NORTH AMERICA–Specialty retailer Claire’s Stores has filed for Chapter 11 bankruptcy in the U.S.
Through the “financial restructuring,” the mall chain will look to reduce its debt by roughly $1.9 billion. The retailer’s international subsidiaries are not part of the U.S. bankruptcy filings.
The company has also come to a financial agreement with its creditors–including Elliott Management Corp and Monarch Alternative Capital–who will give Claire’s around $575 million in capital.
Claire’s follows a bevy of specialty brick-and-mortar stores facing bankruptcy, a trend that can be attributed to a rise in online shopping and changing consumer behavior.

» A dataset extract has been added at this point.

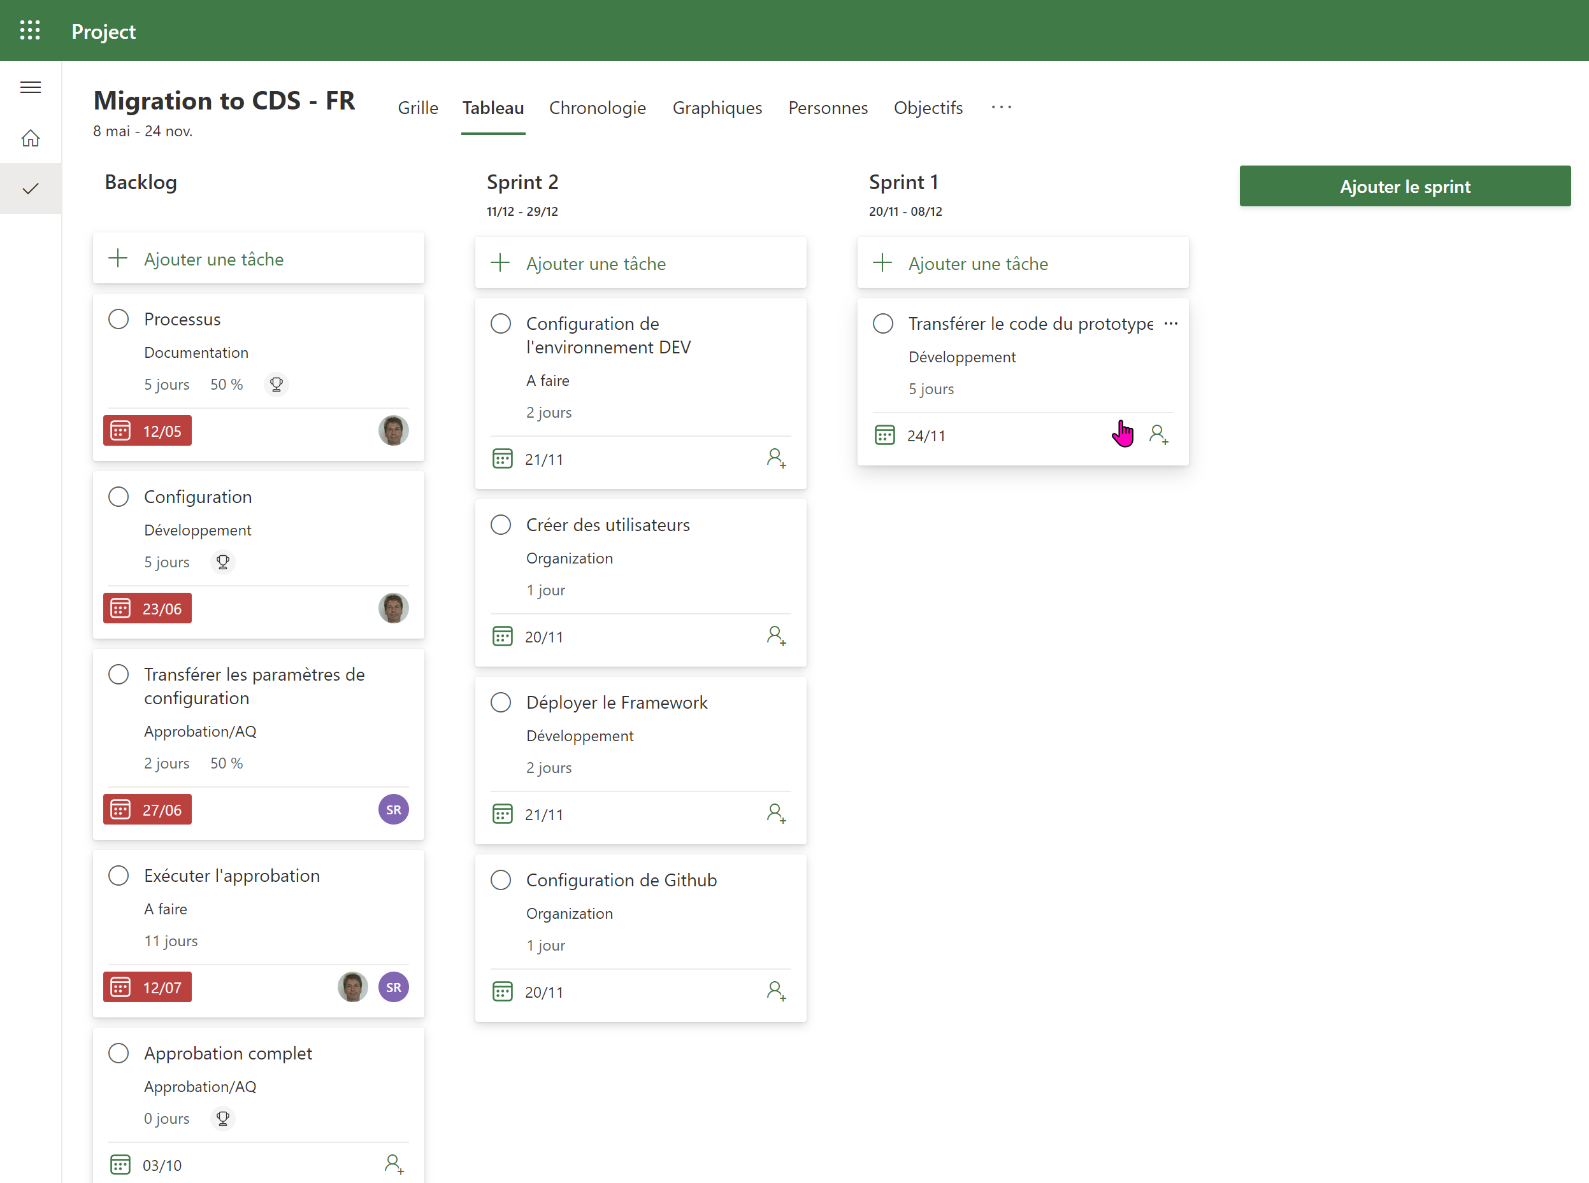Select the tasks checkmark icon in sidebar
The image size is (1589, 1183).
coord(30,188)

“Claire’s is growing, not shrinking, its business. The company expects its concessions business to grow by more than 4,000 stores in 2018,” according to a company statement. “Claire’s continues to be the world’s leading ear piercer, having pierced over 100,000,000 ears worldwide, and approximately 3,500,000 ears in FY2017 in the U.S. alone. The company’s iconic ear-piercing services are unmatched and cannot be replicated online. The company is utilizing the Chapter 11 process to effectuate a balance sheet–not an operational–restructuring.”
Claire’s is owned by Apollo Global Management, a private equity firm that purchased the company in 2007 for $3.1 billion.